Some of the evidence to be admitted, such as the 2015-2016 IEP, was created by and is within the District’s control. Other evidence, such as the current APL records and testimony from Ms. Moors Lipshin and the Parents, is reasonably proposed as mirroring, in an updated form, the evidence submitted at the hearing. While it would be preferable to now have the precise documentation and testimony sought to be admitted, any prematurity in the filing of the Parents’ motion is arguably due to the District’s earlier filed and related motion for partial dismissal. (See Dkts. 10 and 12.) The Court may, in any event, issue a preliminary ruling regarding the submission of additional evidence under § 1415(i)(2)(C)(ii). See, e.g., Doe v. E. Longmeadow Pub. Sch., 15-cv-30029, 2015 WL 5554015 at *2-3, 2015 U.S. Dist. LEXIS 125818 at *5-7 (D.Mass. Sept. 21, 2015) (finding evidence of child’s post-hearing status relevant to determination of whether IEP met his needs, whether private school placement was appropriate, and whether parents were entitled to tuition reimbursement, and identifying date by which the supplementation of the record was to be complete); Pass v. Rollinsford Sch. Dist., 11-cv-284, 2011 U.S. Dist. LEXIS 116770 *2-6 (D.N.H. Oct. 7, 2011) (finding evidence of student’s progress and performance in private school after date of hearing potentially relevant to appropriateness of IEP and private school placement; granting motion for an evidentiary hearing, allowing supplementation of record with testimony on school progress and performance, and directing plaintiff to lay foundation for admissibility of additional documentary evidence in depositions; also allowing defendant to submit rebuttal evidence).
In sum, the Parents will be afforded the opportunity to submit relevant and noncumulative evidence for this Court’s consideration. As the Parents suggest, this Order does not preclude the District from objecting to specific evidence offered as being outside the scope of this Order or otherwise irrelevant or inadmissible.
B. Motion for Partial Dismissal
In seeking partial dismissal, the District initially argued both that the IDEA does not permit a claimant to appeal to the district court new or additional claims that were not a part of the administrative process, and that the Parents’ failure to exhaust their administrative remedies deprived this Court of jurisdiction pursuant to Rule 12(b)(1). However, the IDEA’S exhaustion requirement is not jurisdictional. Payne v. Peninsula School Dist., 653 F.3d 863, 870-71, 874-76 (9th Cir.2011) (cited source omitted), overruled *1335on other grounds by Albino v. Baca, 747 F.3d 1162 (9th Cir.2014). In its reply, the District concedes the inaccuracy of its jurisdictional argument, reiterates its contention that the Parents’ appeal is limited to the issues raised in the administrative hearing, argues the Parents inappropriately mask their new claims as remedies, and denies that the Parents set forth any basis for excusing their failure to exhaust.
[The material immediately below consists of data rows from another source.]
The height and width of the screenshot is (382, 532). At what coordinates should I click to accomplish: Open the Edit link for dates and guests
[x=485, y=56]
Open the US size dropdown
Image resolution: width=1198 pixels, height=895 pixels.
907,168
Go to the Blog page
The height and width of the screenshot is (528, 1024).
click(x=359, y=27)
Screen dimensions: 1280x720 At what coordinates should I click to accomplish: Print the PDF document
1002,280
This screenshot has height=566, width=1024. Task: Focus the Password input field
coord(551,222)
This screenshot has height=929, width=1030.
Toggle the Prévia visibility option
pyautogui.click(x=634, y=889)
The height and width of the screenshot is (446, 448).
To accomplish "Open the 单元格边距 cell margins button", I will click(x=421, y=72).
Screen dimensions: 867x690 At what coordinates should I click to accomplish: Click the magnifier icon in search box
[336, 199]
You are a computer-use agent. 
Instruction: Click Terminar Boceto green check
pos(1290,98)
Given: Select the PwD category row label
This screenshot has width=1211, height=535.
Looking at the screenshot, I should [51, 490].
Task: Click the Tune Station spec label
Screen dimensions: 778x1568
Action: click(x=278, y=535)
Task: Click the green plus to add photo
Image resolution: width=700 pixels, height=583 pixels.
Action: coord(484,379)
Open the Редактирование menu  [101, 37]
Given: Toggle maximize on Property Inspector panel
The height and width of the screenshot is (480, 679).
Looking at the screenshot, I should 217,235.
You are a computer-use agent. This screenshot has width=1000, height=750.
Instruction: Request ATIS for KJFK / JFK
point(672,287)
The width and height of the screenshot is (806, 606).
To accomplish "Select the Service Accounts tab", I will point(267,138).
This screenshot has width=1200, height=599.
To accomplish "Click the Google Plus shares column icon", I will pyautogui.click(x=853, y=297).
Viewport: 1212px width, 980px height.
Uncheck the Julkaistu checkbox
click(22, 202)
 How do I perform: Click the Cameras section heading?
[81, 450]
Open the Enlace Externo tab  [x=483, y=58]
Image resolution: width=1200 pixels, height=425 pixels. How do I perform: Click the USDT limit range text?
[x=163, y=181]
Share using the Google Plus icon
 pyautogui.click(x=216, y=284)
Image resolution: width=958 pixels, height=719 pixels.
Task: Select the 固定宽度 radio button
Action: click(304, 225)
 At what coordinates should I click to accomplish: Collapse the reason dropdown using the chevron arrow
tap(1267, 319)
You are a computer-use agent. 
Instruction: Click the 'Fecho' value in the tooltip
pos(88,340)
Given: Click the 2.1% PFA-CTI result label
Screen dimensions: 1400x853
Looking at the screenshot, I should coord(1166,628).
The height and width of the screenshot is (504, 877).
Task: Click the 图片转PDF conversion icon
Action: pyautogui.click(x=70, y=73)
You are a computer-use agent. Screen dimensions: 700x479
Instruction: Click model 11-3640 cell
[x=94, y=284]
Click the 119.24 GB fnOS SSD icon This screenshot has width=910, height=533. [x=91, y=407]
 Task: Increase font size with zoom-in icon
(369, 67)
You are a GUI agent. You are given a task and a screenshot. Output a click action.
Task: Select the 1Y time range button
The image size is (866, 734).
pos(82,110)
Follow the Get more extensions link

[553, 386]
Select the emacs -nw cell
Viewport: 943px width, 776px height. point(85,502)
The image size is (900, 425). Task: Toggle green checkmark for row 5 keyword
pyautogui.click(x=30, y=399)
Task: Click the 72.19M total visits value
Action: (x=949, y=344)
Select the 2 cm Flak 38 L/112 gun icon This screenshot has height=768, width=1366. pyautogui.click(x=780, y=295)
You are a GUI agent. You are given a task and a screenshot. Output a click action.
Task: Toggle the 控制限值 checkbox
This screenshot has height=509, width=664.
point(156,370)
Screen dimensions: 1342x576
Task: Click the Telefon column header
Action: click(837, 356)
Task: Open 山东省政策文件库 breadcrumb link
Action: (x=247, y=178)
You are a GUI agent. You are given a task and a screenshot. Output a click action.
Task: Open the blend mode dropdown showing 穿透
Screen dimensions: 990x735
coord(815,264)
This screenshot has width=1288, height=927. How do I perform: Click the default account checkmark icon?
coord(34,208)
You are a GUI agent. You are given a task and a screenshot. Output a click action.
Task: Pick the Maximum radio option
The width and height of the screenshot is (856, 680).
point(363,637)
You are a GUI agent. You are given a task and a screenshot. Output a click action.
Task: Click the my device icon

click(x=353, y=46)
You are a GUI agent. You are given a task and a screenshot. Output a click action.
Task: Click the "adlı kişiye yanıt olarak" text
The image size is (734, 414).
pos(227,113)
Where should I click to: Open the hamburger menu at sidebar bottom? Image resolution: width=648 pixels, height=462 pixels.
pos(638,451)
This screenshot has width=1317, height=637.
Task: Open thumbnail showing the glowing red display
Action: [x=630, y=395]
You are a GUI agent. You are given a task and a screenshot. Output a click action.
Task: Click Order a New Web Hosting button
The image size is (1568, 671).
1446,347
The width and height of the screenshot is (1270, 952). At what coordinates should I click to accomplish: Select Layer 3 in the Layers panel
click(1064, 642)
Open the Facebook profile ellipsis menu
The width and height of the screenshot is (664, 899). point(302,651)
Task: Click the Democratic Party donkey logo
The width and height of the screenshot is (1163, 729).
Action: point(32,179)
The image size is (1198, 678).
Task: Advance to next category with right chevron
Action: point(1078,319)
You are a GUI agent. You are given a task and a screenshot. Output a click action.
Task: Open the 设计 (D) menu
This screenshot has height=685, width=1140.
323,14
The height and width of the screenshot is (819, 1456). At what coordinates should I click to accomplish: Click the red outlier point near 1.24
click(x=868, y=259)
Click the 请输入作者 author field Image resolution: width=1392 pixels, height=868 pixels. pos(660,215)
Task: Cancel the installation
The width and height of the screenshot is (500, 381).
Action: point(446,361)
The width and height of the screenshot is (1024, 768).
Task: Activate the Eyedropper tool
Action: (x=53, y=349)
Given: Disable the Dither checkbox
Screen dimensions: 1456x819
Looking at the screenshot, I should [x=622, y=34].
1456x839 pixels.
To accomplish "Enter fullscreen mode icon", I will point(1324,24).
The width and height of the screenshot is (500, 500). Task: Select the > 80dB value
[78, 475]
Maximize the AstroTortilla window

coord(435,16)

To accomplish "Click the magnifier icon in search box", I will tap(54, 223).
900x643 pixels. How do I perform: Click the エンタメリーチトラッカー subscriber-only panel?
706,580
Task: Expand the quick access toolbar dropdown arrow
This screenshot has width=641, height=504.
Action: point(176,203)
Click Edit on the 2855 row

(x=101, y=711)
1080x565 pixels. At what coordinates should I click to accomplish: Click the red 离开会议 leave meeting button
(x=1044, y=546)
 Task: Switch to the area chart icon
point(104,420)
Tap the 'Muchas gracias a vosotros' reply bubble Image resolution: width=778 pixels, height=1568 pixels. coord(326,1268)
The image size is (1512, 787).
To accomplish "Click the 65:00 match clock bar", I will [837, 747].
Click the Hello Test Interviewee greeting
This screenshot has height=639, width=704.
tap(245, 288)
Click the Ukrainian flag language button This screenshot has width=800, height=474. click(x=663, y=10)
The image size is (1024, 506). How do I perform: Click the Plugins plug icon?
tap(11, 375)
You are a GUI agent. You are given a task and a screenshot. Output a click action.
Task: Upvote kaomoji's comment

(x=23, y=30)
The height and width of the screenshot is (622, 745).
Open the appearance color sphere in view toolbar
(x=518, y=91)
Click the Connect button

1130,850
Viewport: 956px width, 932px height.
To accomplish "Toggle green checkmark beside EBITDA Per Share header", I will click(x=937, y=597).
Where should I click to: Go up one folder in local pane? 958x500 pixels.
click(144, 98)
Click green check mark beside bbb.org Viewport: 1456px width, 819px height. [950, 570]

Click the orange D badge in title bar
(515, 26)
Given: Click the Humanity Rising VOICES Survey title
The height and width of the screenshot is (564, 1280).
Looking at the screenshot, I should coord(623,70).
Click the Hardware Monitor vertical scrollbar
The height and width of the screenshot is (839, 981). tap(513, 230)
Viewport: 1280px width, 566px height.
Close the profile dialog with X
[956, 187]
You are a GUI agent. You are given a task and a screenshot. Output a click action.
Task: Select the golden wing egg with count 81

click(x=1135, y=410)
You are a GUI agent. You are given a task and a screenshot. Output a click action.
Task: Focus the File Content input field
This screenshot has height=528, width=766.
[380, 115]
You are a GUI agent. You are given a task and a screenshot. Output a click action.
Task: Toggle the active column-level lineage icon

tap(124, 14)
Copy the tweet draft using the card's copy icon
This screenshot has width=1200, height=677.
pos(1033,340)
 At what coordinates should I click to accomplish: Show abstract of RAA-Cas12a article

1. Issues Raised at Administrative Hearing:
The District avers the scope of the Parents’ appeal is limited to the issues raised in the administrative action. This argument relies on the Ninth Circuit’s decision in County of San Diego v. Cal. Spec. Educ. Hearing Off., 93 F.3d 1458, 1464-65 (9th Cir.1996), and its consideration of the language now codified in 20 U.S.C. § 1415(i)(2)(A) of the IDEA. Pursuant to that provision, any party aggrieved by the findings and decision in an IDEA administrative proceeding “shall have the right to bring a civil action with respect to the complaint” presented in the administrative action. § 1415(i)(2)(A). Without addressing the rule of exhaustion, the Ninth Circuit found a County’s challenge unrelated to the original complaint brought by a parent and child, and thus impermissible under the IDEA. County of San Diego, 93 F.3d at 1464-65.
In County of San Diego, the original complaint identified the issue to be resolved in the administrative hearing as whether a child required residential placement by the County to benefit from an educational program. Id. at 1463-64. The child had been previously classified with learning disabilities and as “seriously emotionally disturbed” (SED), and found qualified to receive special education. Id. at 1462-63. The County, during both mediation and the due process hearing, attempted to raise the issue of whether the SED determination was correct, but both the mediator and ALJ refused to hear the question, finding it not properly at issue in the proceedings. Id. at 1464. The ALJ found in favor of the parent and child, concluding residential treatment was required. Id. The district court found the issue of the child’s SED status properly excluded at hearing, and upheld the conclusion on residential treatment. Id. at 1465-66.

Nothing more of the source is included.